Rosalinda “Chacha” Lucero applies for the job, and is accepted. She assumes the job of looking after Angelina as an easy task, to which the latter proves otherwise. Shortly thereafter, some Incidents occur:
- putting a can of beer in a microwave oven and causing an explosion at a supermarket,
- fighting with her classmate in a zoo, and
- going up to a belltower to disrupt the wedding that her family attends.
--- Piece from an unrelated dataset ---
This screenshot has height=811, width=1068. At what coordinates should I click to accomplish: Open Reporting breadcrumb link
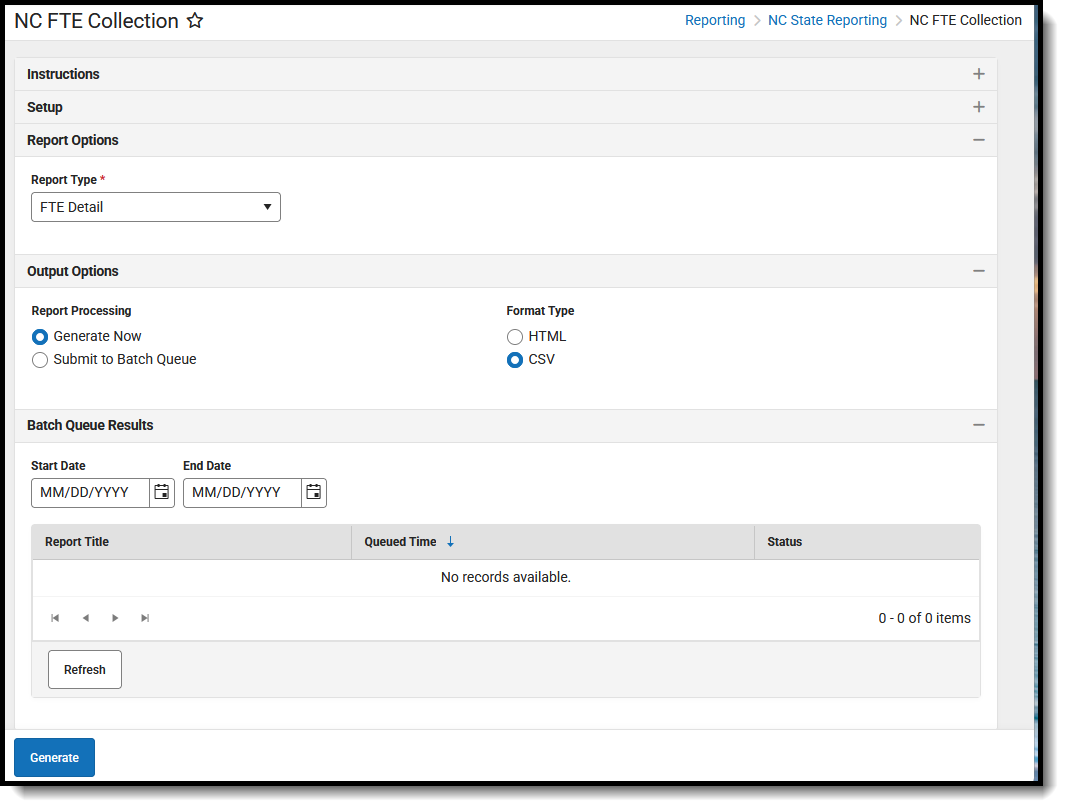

Angelina's mom decides to fire Chacha if she causes any more problems. Chacha is frustrated upon learning this, to which Angelina tries to make her happy, only to get her fired after accidentally killing her father's pet fish. As her parents conclude a nanny cannot help their daughter, Angelina lives momentarily without one. With no one to protect her, Angelina is accidentally kidnapped by a group of terrorists after overhearing their plan to murder the Duchess of Wellington, who is visiting Angelina's school. After receiving no response from her busy parents, Angelina calls Chacha. Angelina describes a place near a warehouse, seeing the words LOSER, which is part of a sign which reads Mano-LO SER-vice Center. Doubting Angelina's words, Chacha discharges her call. Later on, Chacha is convinced to help Angelina in order to prove the latter's sincerity. She goes to a church, where she remembers the bell ringing while Angelina was calling. There she sees the word LOSER and realizes that it is what Angelina exactly described. She realizes at once that the terrorists' hideout is near. At the warehouse, she finds Angelina and saves her. Meanwhile, Angelina's parents assume that Chacha kidnapped Angelina as revenge for firing her, which is eventually negated.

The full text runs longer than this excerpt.